**THE DATA**

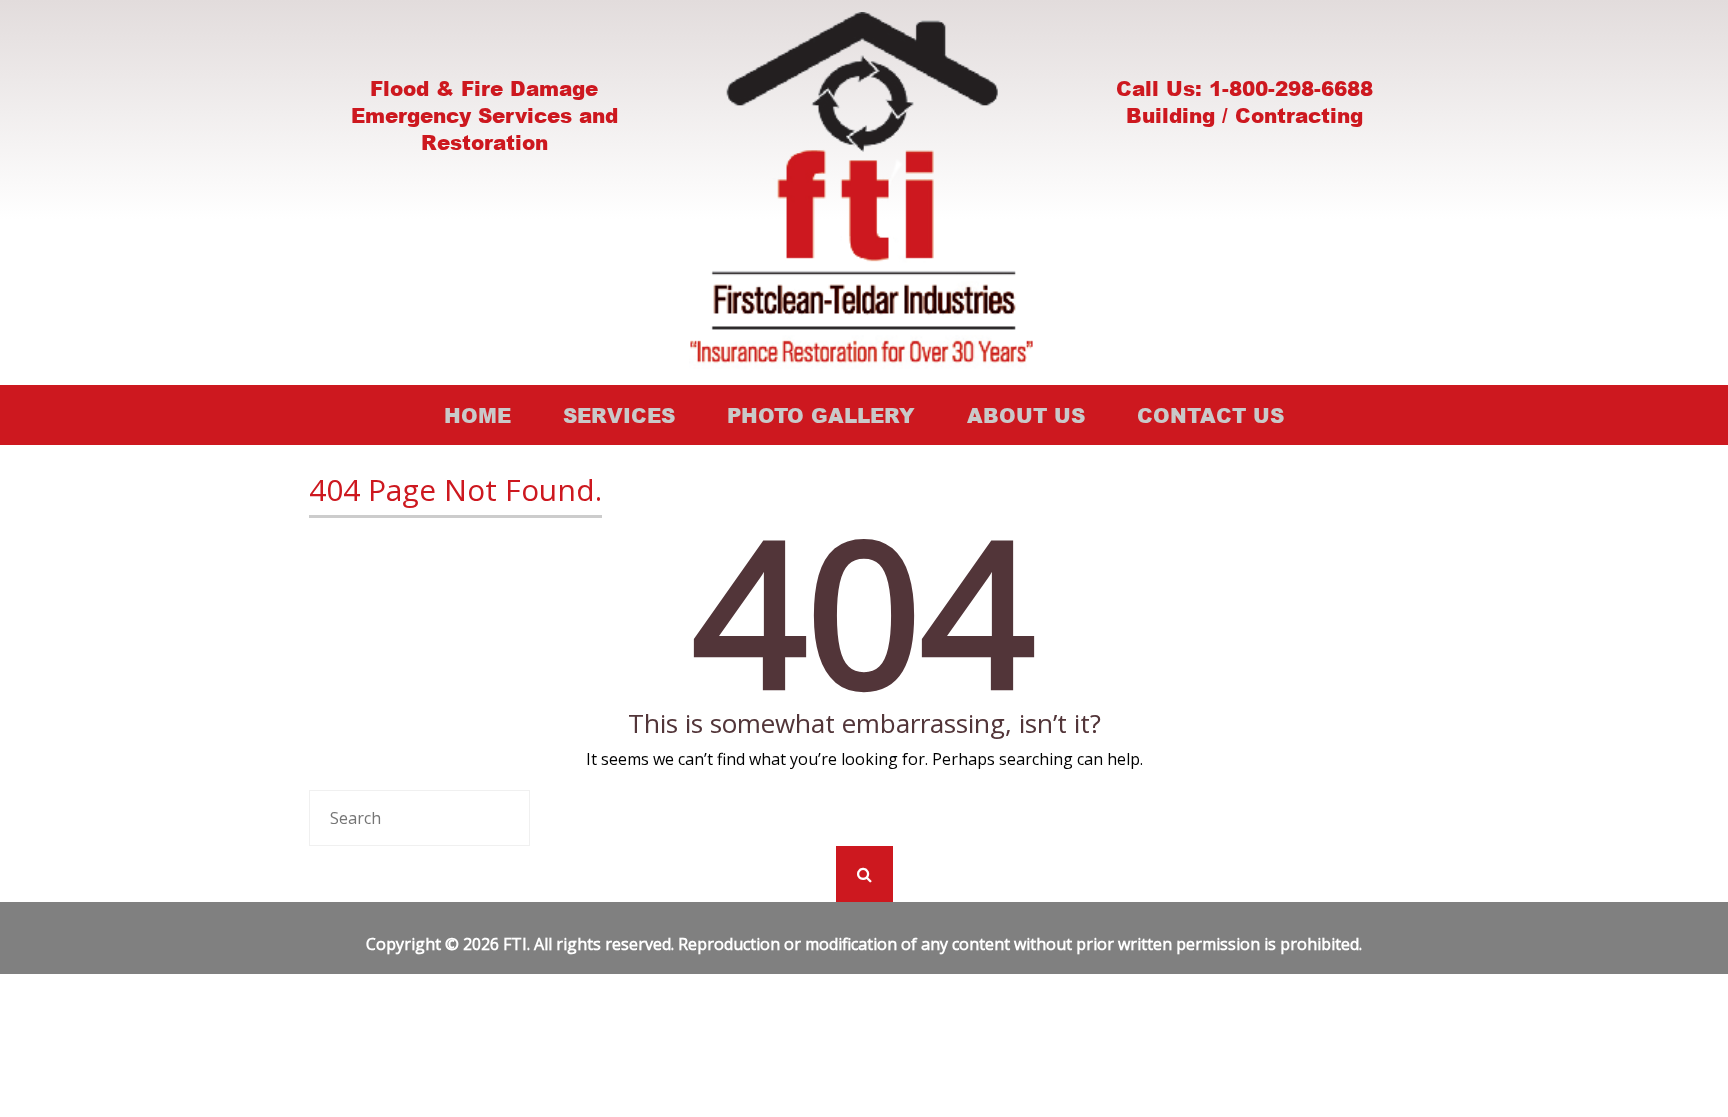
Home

* * *

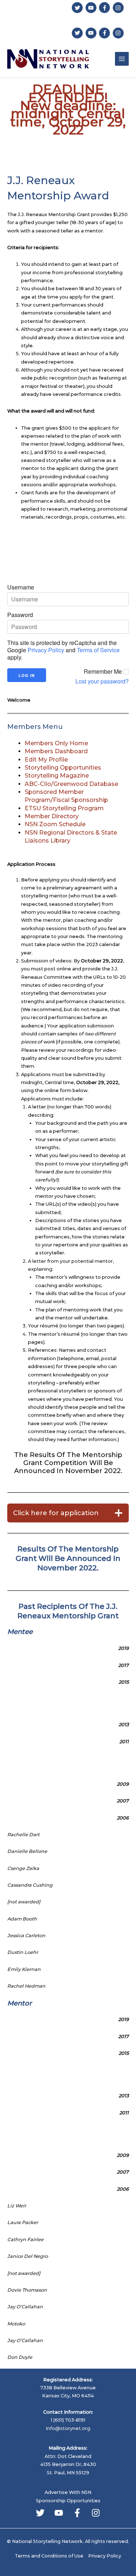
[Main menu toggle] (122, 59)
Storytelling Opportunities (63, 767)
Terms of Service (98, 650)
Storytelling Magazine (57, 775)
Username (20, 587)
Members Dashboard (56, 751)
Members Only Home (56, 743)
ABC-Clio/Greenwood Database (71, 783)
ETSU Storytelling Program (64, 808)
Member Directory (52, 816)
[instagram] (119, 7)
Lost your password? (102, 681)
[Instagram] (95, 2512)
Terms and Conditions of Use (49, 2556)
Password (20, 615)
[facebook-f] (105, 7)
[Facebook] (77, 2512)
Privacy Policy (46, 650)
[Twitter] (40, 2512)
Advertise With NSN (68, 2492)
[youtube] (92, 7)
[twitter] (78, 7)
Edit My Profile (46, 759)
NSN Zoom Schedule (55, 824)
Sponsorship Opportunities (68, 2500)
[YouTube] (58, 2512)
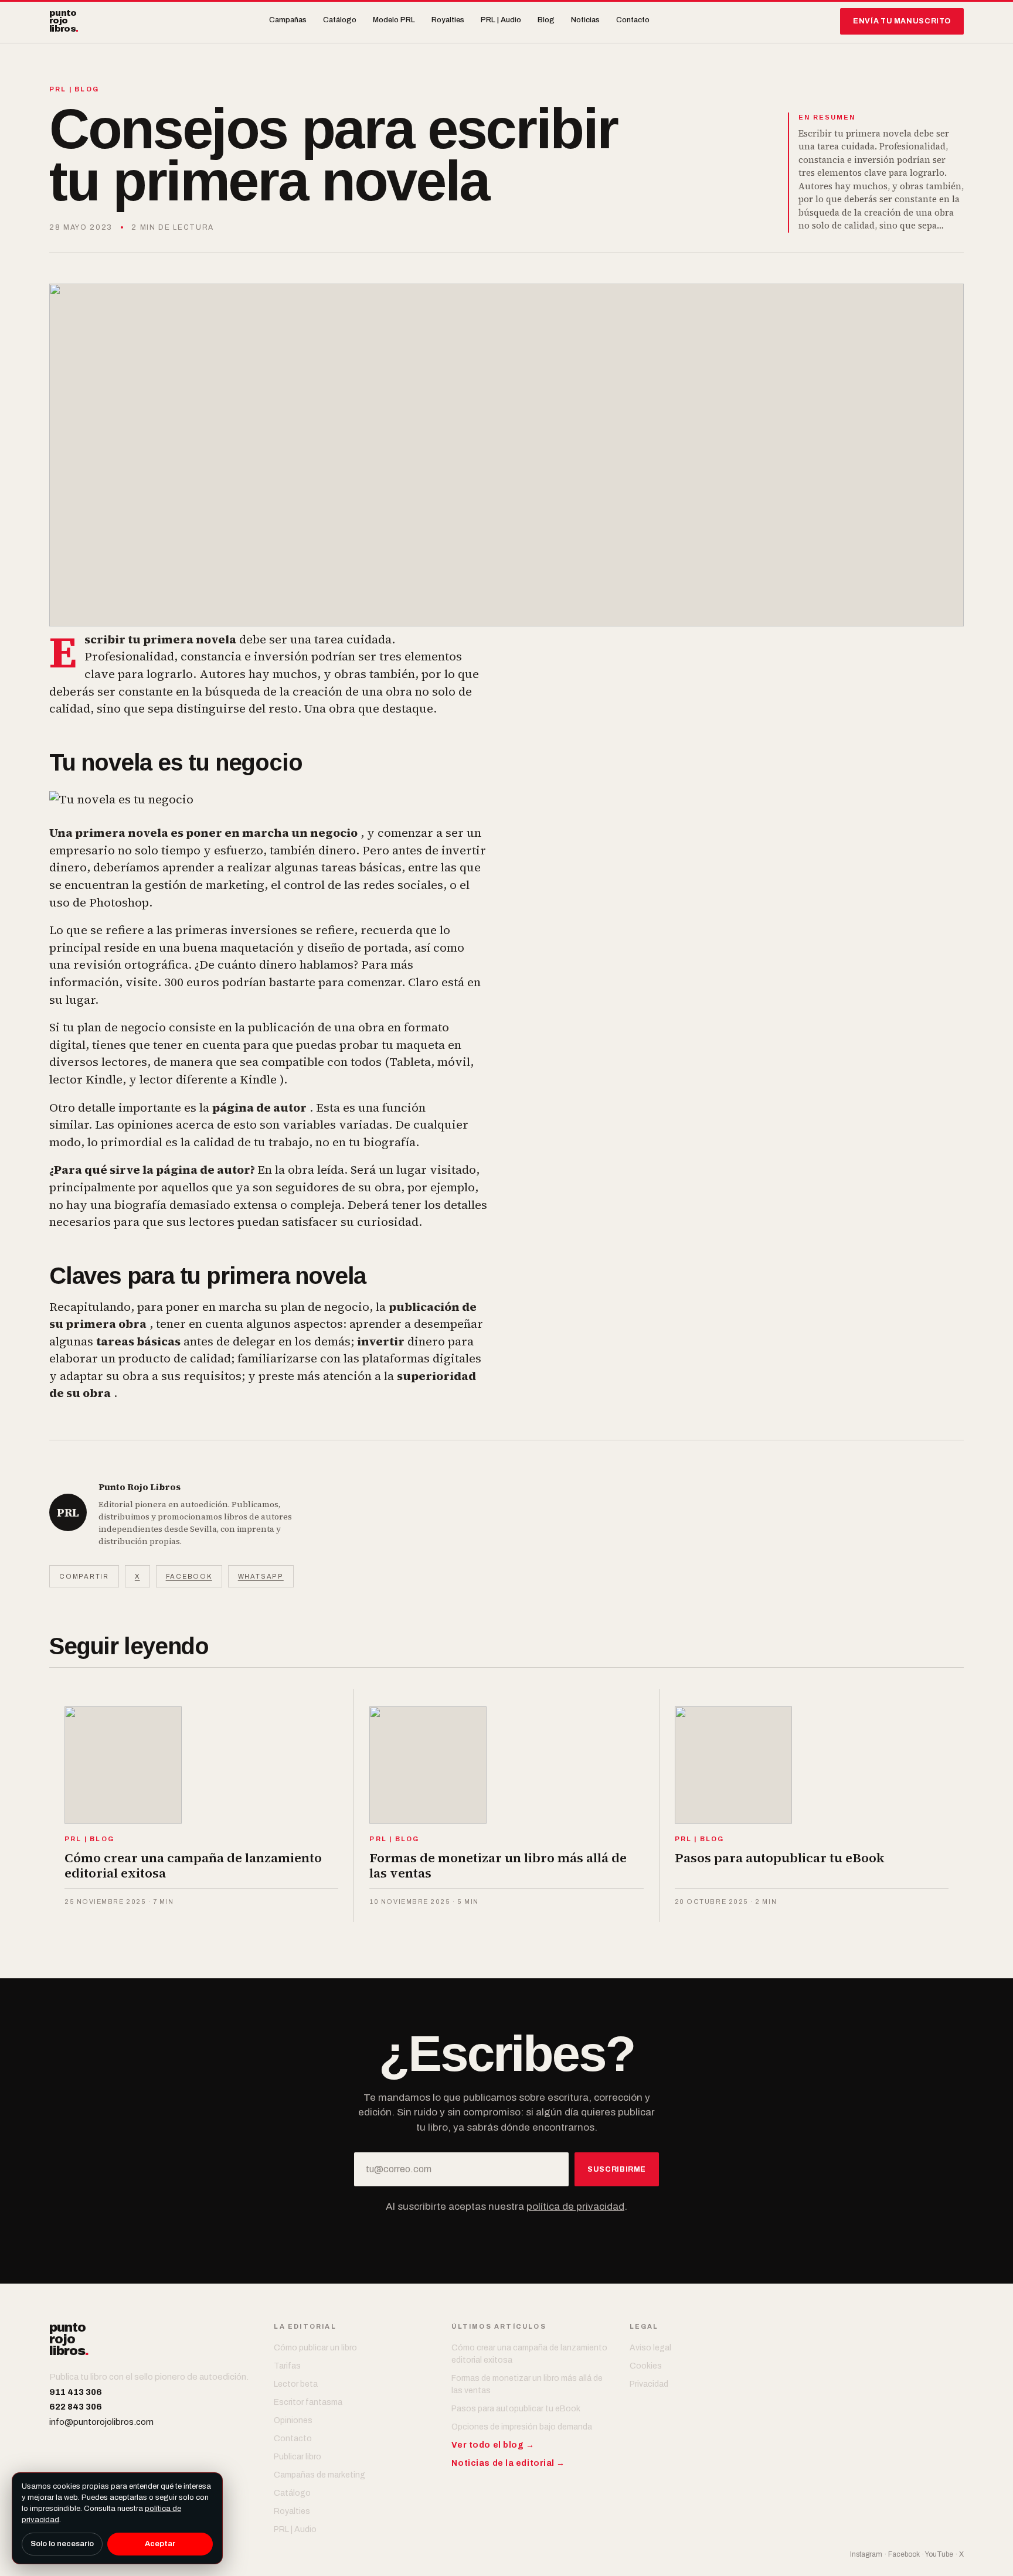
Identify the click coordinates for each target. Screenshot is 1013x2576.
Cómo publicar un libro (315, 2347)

--

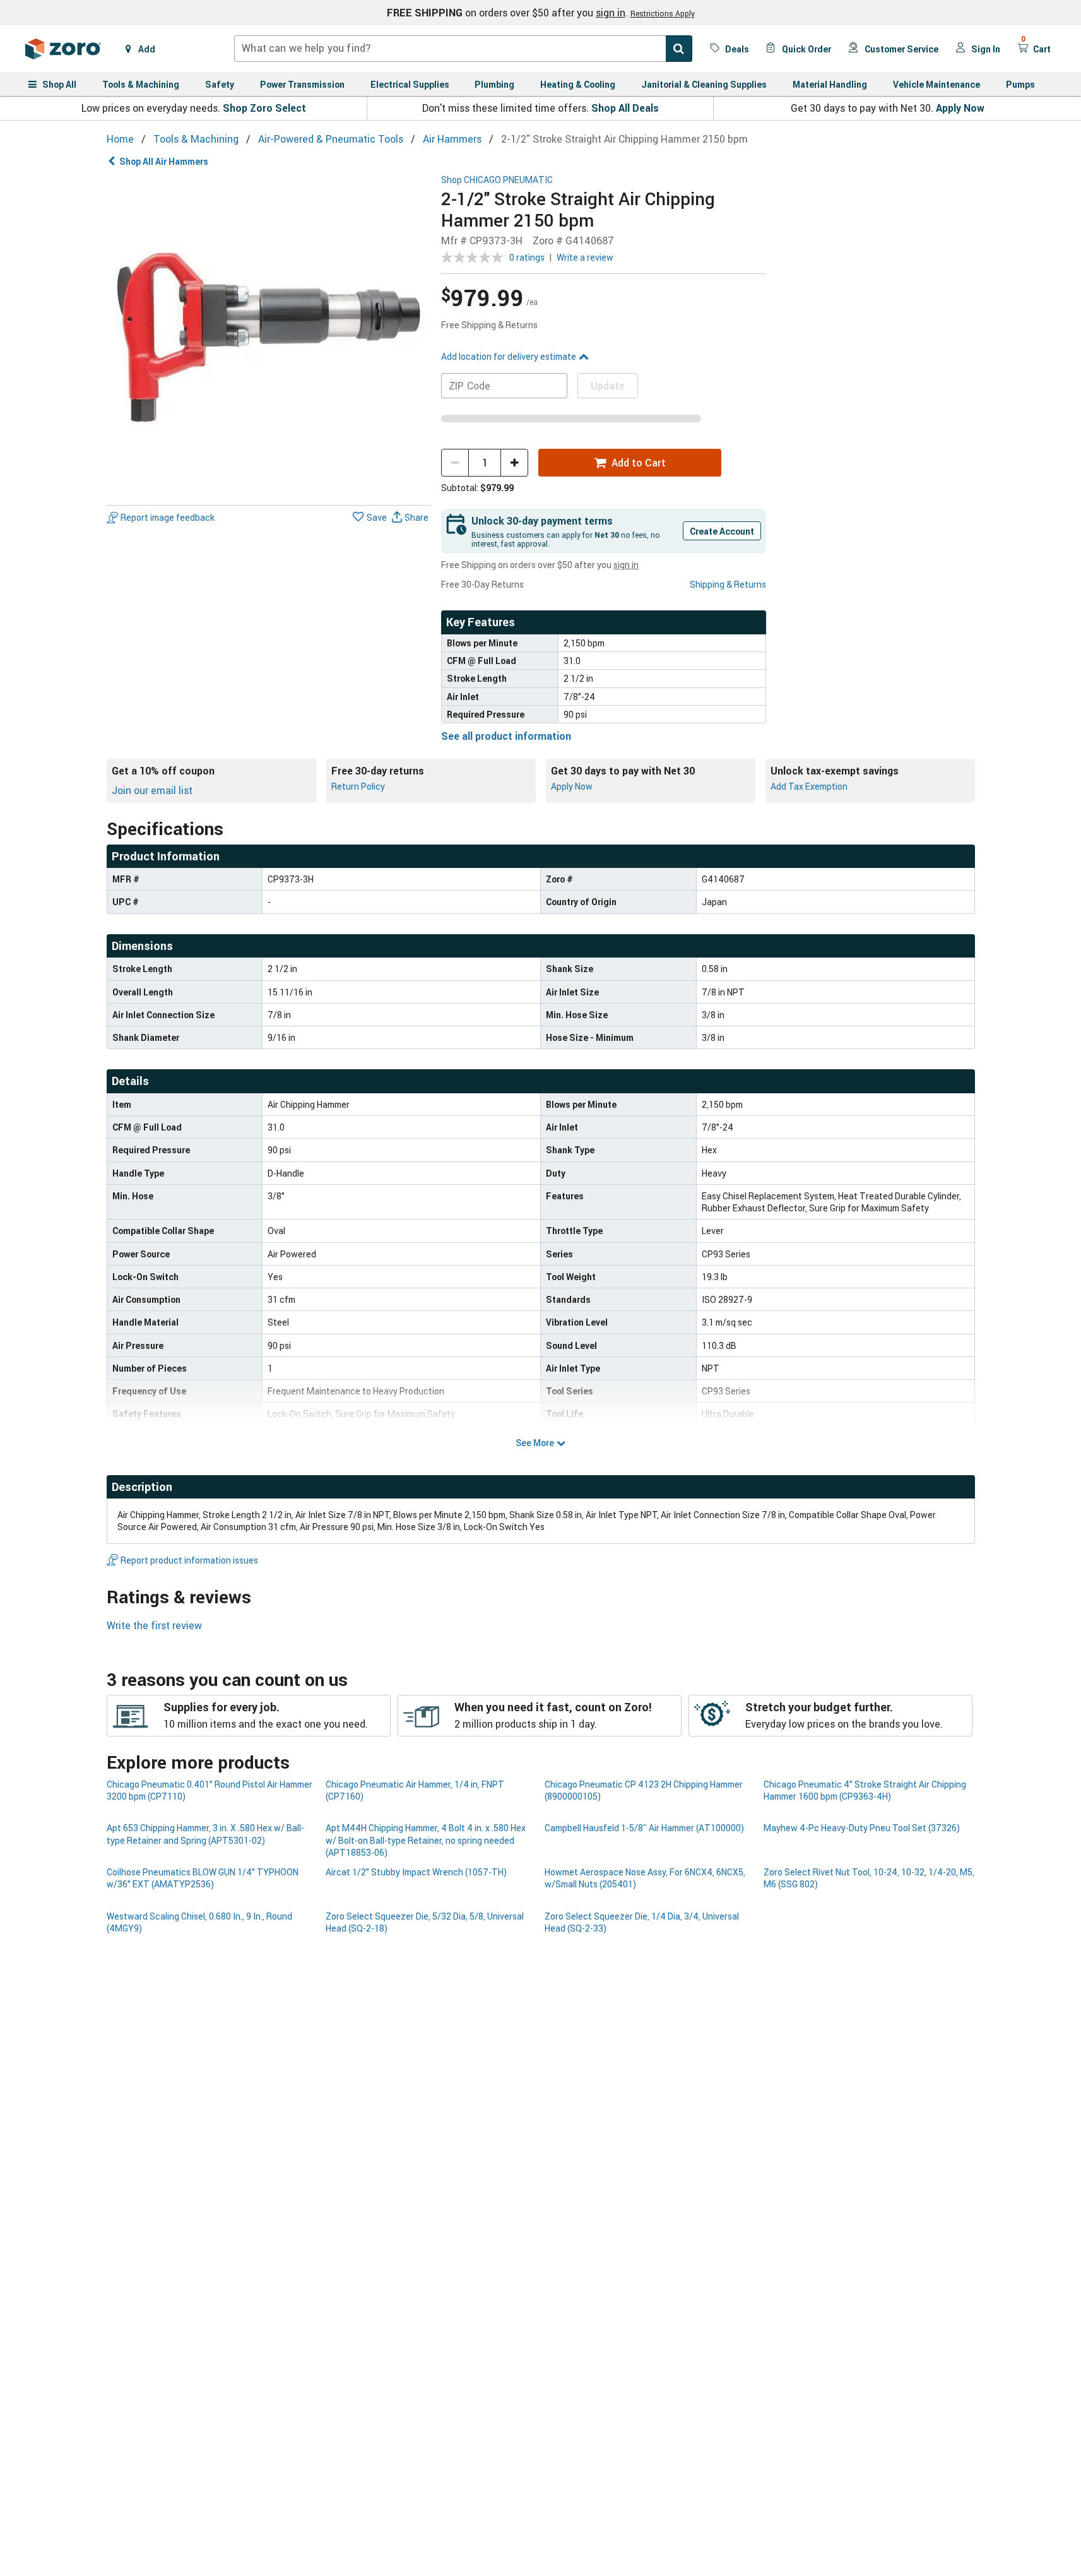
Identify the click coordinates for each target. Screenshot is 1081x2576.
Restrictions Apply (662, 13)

**WHAT YOU ARE ASKED TO DO**
State the number of lines in the data that contain the word "Opportunities", offering no other text.

**TASK RESULT**
2